At one point not so long ago, Indiana was swapping three of its ruffed grouse for every wild turkey that Missouri would send our way.
That was in the early 1980s, when the Hoosier state was trying to reintroduce turkey to the rural landscape, while Missouri, short on ruffed grouse, wanted to increase its dwindling population of that bird.
Times have changed. The latest count of grouse in southern Indiana — male grouse produce a distinctive drumming sound with their wings that wildlife biologists listen for and count in prescribed locations (one is in Morgan County, in the Morgan-Monroe State Forest), then extrapolate in order to estimate total population — came up zero last year. And the year before that. In fact, the annual count returned zeroes four of the past five years.
In the 1980s, about 17,000 of the birds would be taken annually by about 15,000 Indiana hunters.
Now, the Indiana Department of Natural Resources is proposing a hunting ban on the bird in order to save and encourage growth of the few surviving populations still found in scattered locations. This bird, native to Indiana and once plentiful here, is in danger of vanishing from our woods and fields.

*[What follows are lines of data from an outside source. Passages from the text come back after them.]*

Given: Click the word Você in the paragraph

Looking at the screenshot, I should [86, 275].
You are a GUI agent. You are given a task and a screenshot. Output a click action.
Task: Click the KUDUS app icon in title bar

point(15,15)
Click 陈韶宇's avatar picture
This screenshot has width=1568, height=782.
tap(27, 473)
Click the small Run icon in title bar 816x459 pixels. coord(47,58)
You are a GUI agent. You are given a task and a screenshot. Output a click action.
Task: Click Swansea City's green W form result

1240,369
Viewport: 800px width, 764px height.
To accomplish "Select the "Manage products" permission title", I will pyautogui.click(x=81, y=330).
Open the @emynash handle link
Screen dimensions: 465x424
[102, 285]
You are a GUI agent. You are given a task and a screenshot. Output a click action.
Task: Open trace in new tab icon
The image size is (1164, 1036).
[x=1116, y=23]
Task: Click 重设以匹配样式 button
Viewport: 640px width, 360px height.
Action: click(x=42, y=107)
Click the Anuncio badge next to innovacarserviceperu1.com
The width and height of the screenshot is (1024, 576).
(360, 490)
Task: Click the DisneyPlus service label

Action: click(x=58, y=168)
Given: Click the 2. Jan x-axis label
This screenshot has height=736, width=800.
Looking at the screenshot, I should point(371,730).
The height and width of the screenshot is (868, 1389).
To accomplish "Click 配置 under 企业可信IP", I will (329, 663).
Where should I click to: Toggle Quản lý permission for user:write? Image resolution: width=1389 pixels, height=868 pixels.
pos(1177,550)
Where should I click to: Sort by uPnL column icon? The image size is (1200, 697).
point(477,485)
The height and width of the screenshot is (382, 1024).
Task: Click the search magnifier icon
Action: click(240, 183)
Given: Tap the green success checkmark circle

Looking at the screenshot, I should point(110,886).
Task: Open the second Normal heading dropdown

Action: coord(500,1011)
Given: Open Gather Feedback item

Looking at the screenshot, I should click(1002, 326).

State wildlife biologists have a clear idea on why the grouse population has fallen so dramatically — the bird has lost its home.
Grouse thrive in early succession forest — basically a haphazard collection of spindly, young hardwoods and tangles of brush — what many people would call scrub land. Such habitat has been shrinking for years, and what remains is not enough to sustain the bird.
Veteran grouse hunter Jack Corpuz told Hoosier Times Outdoors editor Carol Kugler in last Sunday’s story that the natural resources department has been warning about the bird’s loss of habitat for the past 35 years, to little effect.
Fence rows might have provided such habitat. Or wildfires would periodically clear space in the woods that would soon evolve into early succession forest.
Now, fires are stamped out. Farmers optimize their land’s potential, planting all the way to the property line instead of keeping that tangle of scrub that used to separate neighbors.
And cutting, which would be an efficient way to encourage and maintain early succession forest, is a word that ignites its own flames in the minds of the public. That route would present the biggest challenge but perhaps would be the most effective means of protecting a bird native to Indiana, state foresters say.
The plight of the ruffed grouse reveals the incredible delicacy and complexity of our environment, as well as the passion and diversity of the arguments on how to best maintain equilibrium.
It is a sober reminder as well. Nature’s balance is so easily tipped, and so difficult to maintain. It’s hard work and must involve us all. There aren’t winning sides or losing sides. We’re either all winners or all losers.